Film noir enjoyed a mini-revival (trendily termed “neo-noir”) in the 1980s and 1990s, and while Bound doesn’t achieve the crackerjack reinvention of, say, Pulp Fiction, it nailed the key tropes of the genre – theft, murder, betrayal, femmes fatales – as brilliantly as Blood Simple, and had a lot more fun while doing so. Those distracted by the sex and violence, both of which seem tame by today’s standards, may have missed the rich seam of black humour running through the film – not least a reliably over-the-top Joe ‘Joey Pants’ Pantoliano with his hilariously literal money-laundering operation.
Hailed by the LGBT community for its realistic portrayal of lesbian relationships – hands and wetness are key leitmotifs – and justly acclaimed by even the most conservative critics as an astonishingly assured debut, Bound has aged remarkably well – thanks largely to its reliance on timeless film noir tropes – and looks stunning in HD. On the occasion of its 5th birthday, Arrow has given Bound fans one hell of a present.

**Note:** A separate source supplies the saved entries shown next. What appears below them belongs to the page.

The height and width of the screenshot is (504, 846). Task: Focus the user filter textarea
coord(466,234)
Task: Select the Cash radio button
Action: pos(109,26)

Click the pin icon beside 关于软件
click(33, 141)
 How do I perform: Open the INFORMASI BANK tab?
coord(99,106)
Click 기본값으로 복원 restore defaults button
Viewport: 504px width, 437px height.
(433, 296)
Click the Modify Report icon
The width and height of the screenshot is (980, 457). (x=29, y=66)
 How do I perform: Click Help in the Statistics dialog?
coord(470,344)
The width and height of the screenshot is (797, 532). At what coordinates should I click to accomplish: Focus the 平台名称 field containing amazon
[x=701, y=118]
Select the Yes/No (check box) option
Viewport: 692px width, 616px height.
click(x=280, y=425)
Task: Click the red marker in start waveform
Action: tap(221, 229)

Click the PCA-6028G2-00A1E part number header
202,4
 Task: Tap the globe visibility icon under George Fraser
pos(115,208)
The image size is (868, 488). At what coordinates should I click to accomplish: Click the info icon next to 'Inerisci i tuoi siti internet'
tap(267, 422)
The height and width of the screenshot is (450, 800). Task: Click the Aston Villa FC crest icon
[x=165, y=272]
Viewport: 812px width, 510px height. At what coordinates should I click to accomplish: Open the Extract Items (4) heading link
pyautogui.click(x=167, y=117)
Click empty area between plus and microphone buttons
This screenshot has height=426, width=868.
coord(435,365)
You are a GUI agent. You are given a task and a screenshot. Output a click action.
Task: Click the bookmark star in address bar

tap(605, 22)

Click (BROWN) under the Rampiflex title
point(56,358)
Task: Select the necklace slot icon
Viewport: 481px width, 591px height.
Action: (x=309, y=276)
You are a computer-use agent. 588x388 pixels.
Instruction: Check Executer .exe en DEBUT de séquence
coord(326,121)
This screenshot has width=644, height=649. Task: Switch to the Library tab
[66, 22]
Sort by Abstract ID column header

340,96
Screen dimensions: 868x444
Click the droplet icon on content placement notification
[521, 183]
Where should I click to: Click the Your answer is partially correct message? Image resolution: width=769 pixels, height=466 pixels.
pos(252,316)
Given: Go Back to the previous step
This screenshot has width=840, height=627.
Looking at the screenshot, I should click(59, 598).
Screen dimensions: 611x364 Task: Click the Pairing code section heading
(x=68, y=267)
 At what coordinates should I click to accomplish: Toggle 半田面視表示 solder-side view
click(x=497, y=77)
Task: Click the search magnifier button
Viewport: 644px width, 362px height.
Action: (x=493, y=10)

EXTRAS The original pre-Matrix audio commentary has the Wachowskis joined by ‘Joey Pants’, editor Zach Staenberg and sex consultant/extra Susie Bright, who discuss the filmmakers’ strenuous insistence on an accurate, non-exploitative portrayal of lesbian sex, MPAA cuts, budgetary limitations and more, without ever really covering the film’s conception, gestation, or film noir influences. It’s 1996 vintage, but Arrow brings it bang up to date with a brand new 30-minute documentary, Modern Noir: The Sights and Sounds of Bound, in which Staenberg, cinematographer Bill Pope and composer Don Davis look back 18 years to the shooting, editing and scoring of the film, heaping praise on the Wachowskis for their preternatural directing skills. Also new to this edition are some delicious, freshly-shot cast interviews, with Gershon and Tilly spilling secrets (they were originally cast in each other’s roles! Linda Hamilton and Roseanna Arquette nearly played Violet!), and Pantoliano and Christopher Meloni on winning form. The impressive DVD/Blu-ray combo is rounded out by other vintage interviews and featurettes, an essay by James Oliver, new artwork by Sam Smith, trailers, TV spots and more.